Henry T. Stanton was the editor for two early Maysville papers and contributed many articles to periodicals printed during the 1850s before becoming an Adjutant General under John C. Breckinridge and John Hunt Morgan of the Confederate Army. In the last years of his life, he devoted much of his time to writing poetry. In 1875, a man traveling through Maysville Kentucky asked Stanton to write for him “a poem that would draw tears from any audience.” The following is what he wrote...
The Moneyless Man
Is there no secret place on the face of the earth,
Where charity dwelleth, where virtue has birth?
Where bosoms in mercy and kindness will heave,
When the poor and the wretched shall ask and receive?
Is there no place at all where a knock from the poor
Will bring a kind angel to open the door?
Ah, search the wild world wherever you can,
There is no open door for a Moneyless Man!

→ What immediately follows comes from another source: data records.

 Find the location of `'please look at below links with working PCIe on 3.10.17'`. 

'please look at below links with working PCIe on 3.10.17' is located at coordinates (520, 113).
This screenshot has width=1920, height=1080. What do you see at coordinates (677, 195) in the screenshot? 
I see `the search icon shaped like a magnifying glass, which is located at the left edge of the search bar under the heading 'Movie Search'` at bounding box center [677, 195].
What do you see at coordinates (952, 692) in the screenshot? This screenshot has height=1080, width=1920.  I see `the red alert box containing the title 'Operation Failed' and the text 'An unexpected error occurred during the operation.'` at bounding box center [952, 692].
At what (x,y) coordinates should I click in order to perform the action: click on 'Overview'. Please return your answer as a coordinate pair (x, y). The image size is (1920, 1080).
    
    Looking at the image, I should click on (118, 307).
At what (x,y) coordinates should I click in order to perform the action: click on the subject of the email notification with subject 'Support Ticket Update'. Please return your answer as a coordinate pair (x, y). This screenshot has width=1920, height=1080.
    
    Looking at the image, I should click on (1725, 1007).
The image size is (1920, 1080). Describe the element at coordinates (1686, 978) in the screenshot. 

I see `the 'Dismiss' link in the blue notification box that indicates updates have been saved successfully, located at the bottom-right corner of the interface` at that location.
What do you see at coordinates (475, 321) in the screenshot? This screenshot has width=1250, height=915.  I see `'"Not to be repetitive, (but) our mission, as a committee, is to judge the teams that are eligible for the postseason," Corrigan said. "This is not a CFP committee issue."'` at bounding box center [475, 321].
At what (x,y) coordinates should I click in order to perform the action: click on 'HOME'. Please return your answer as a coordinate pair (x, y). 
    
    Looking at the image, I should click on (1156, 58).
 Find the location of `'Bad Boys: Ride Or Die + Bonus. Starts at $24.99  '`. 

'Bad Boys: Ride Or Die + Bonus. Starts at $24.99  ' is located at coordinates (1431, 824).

Go look in yon hall where the chandelier’s light
Drives off with its splendor the darkness of night,
Where the rich-hanging velvet in shadowy fold
Sweeps gracefully down with its trimmings of gold,
And the mirrors of silver take up and renew,
In long lighted vistas, the ‘wildering view:
Go there! at the banquet, and find, if you can,
A welcoming smile for a Moneyless Man.
Go look in yon church of the cloud-reaching spire,
Which gives to the sun his same look of red fire,
Where the arches and columns are gorgeous within,
And the walls seem as pure as a soul without sin;
Walk down the long aisles, see the rich and the great
In the pomp and the pride of their worldly estate;
Walk down in your patches, and find, if you can,
Who opens a pew to a Moneyless Man!
Go, look in the banks, where Mammon has told
His hundreds and thousands of silver and gold;
Where, safe from the hands of the starving and poor,
Lies, pile upon pile, of the glittering ore!
Walk up to their counters-oh, there you may stay
Till your limbs grow old, till your hairs grow gray,
And you’ll find at the banks not one of the clan
With money to lend to a Moneyless Man!
Go look to yon judge, in his dark-flowing gown,
With the scales wherein law weigheth equity down,
Where he frowns on the weak and smiles on the strong,
And punishes right whilst he justifies wrong;
Where juries their lips to the Bible have laid,
To render a verdict they’ve already made;
Go there, in the court-room, and find, if you can,
Any law for the cause of a Moneyless Man!
Then go to your hovel! no raven has fed
The wife who has suffered too long for her bread;
Kneel down by her pallet, and kiss the death-frost
From the lips of the angel your poverty lost;
Then turn in your agony upward to God,
And bless, while it smites you, the chastening rod,
And you’ll find, at the end of your life’s little span,
There’s a welcome above for a Moneyless Man!